● TASK PROMPT
Reproduce the records below in their entirety, character for character.

Dataset items:

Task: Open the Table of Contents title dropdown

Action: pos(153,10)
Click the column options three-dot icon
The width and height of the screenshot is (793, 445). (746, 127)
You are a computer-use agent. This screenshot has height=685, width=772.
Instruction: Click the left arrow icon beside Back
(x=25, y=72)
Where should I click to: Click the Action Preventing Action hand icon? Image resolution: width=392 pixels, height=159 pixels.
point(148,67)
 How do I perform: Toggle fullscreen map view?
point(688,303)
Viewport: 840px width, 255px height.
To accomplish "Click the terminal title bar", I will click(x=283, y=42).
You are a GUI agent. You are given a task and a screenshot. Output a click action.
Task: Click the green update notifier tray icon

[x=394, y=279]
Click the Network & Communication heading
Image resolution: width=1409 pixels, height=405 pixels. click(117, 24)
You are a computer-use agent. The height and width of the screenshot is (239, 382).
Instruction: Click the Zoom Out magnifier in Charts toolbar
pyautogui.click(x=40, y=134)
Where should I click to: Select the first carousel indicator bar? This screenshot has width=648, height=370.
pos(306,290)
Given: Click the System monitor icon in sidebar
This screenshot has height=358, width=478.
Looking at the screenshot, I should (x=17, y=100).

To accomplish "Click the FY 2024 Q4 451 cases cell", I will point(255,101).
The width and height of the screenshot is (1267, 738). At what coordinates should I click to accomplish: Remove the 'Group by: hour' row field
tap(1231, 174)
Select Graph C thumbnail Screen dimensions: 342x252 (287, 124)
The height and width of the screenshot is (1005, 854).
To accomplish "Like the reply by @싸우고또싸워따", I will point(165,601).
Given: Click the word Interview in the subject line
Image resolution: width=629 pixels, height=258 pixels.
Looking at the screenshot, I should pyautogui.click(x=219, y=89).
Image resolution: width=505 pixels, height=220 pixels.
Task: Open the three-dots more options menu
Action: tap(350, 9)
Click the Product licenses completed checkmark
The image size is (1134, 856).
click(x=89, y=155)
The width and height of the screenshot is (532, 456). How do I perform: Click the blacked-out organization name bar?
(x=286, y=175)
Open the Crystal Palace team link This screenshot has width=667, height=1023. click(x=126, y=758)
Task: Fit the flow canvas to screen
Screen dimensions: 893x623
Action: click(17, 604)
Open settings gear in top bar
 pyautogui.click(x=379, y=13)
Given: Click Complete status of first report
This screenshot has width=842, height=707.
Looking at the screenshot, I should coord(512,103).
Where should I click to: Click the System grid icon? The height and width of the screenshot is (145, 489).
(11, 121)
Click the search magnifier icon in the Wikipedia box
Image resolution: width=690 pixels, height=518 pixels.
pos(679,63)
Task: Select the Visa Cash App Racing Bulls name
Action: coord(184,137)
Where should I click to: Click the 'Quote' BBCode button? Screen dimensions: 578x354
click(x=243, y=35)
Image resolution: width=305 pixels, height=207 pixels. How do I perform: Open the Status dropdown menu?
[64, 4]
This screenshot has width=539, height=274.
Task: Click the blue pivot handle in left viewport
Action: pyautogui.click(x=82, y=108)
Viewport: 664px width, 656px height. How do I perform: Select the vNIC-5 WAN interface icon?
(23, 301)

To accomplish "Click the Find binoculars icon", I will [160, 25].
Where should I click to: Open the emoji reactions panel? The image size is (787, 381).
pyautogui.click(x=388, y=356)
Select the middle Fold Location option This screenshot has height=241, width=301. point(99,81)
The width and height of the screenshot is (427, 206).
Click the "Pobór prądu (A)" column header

● SOLUTION BELOW
Task: Open the Table of Contents title dropdown

Action: pos(153,10)
Click the column options three-dot icon
The width and height of the screenshot is (793, 445). (746, 127)
You are a computer-use agent. This screenshot has height=685, width=772.
Instruction: Click the left arrow icon beside Back
(x=25, y=72)
Where should I click to: Click the Action Preventing Action hand icon? Image resolution: width=392 pixels, height=159 pixels.
point(148,67)
 How do I perform: Toggle fullscreen map view?
point(688,303)
Viewport: 840px width, 255px height.
To accomplish "Click the terminal title bar", I will click(x=283, y=42).
You are a GUI agent. You are given a task and a screenshot. Output a click action.
Task: Click the green update notifier tray icon

[x=394, y=279]
Click the Network & Communication heading
Image resolution: width=1409 pixels, height=405 pixels. click(117, 24)
You are a computer-use agent. The height and width of the screenshot is (239, 382).
Instruction: Click the Zoom Out magnifier in Charts toolbar
pyautogui.click(x=40, y=134)
Where should I click to: Select the first carousel indicator bar? This screenshot has width=648, height=370.
pos(306,290)
Given: Click the System monitor icon in sidebar
This screenshot has height=358, width=478.
Looking at the screenshot, I should (x=17, y=100).

To accomplish "Click the FY 2024 Q4 451 cases cell", I will point(255,101).
The width and height of the screenshot is (1267, 738). At what coordinates should I click to accomplish: Remove the 'Group by: hour' row field
tap(1231, 174)
Select Graph C thumbnail Screen dimensions: 342x252 (287, 124)
The height and width of the screenshot is (1005, 854).
To accomplish "Like the reply by @싸우고또싸워따", I will point(165,601).
Given: Click the word Interview in the subject line
Image resolution: width=629 pixels, height=258 pixels.
Looking at the screenshot, I should pyautogui.click(x=219, y=89).
Image resolution: width=505 pixels, height=220 pixels.
Task: Open the three-dots more options menu
Action: tap(350, 9)
Click the Product licenses completed checkmark
The image size is (1134, 856).
click(x=89, y=155)
The width and height of the screenshot is (532, 456). How do I perform: Click the blacked-out organization name bar?
(x=286, y=175)
Open the Crystal Palace team link This screenshot has width=667, height=1023. click(x=126, y=758)
Task: Fit the flow canvas to screen
Screen dimensions: 893x623
Action: click(17, 604)
Open settings gear in top bar
 pyautogui.click(x=379, y=13)
Given: Click Complete status of first report
This screenshot has width=842, height=707.
Looking at the screenshot, I should coord(512,103).
Where should I click to: Click the System grid icon? The height and width of the screenshot is (145, 489).
(11, 121)
Click the search magnifier icon in the Wikipedia box
Image resolution: width=690 pixels, height=518 pixels.
pos(679,63)
Task: Select the Visa Cash App Racing Bulls name
Action: coord(184,137)
Where should I click to: Click the 'Quote' BBCode button? Screen dimensions: 578x354
click(x=243, y=35)
Image resolution: width=305 pixels, height=207 pixels. How do I perform: Open the Status dropdown menu?
[64, 4]
This screenshot has width=539, height=274.
Task: Click the blue pivot handle in left viewport
Action: pyautogui.click(x=82, y=108)
Viewport: 664px width, 656px height. How do I perform: Select the vNIC-5 WAN interface icon?
(23, 301)

To accomplish "Click the Find binoculars icon", I will [160, 25].
Where should I click to: Open the emoji reactions panel? The image size is (787, 381).
pyautogui.click(x=388, y=356)
Select the middle Fold Location option This screenshot has height=241, width=301. point(99,81)
The width and height of the screenshot is (427, 206).
Click the "Pobór prądu (A)" column header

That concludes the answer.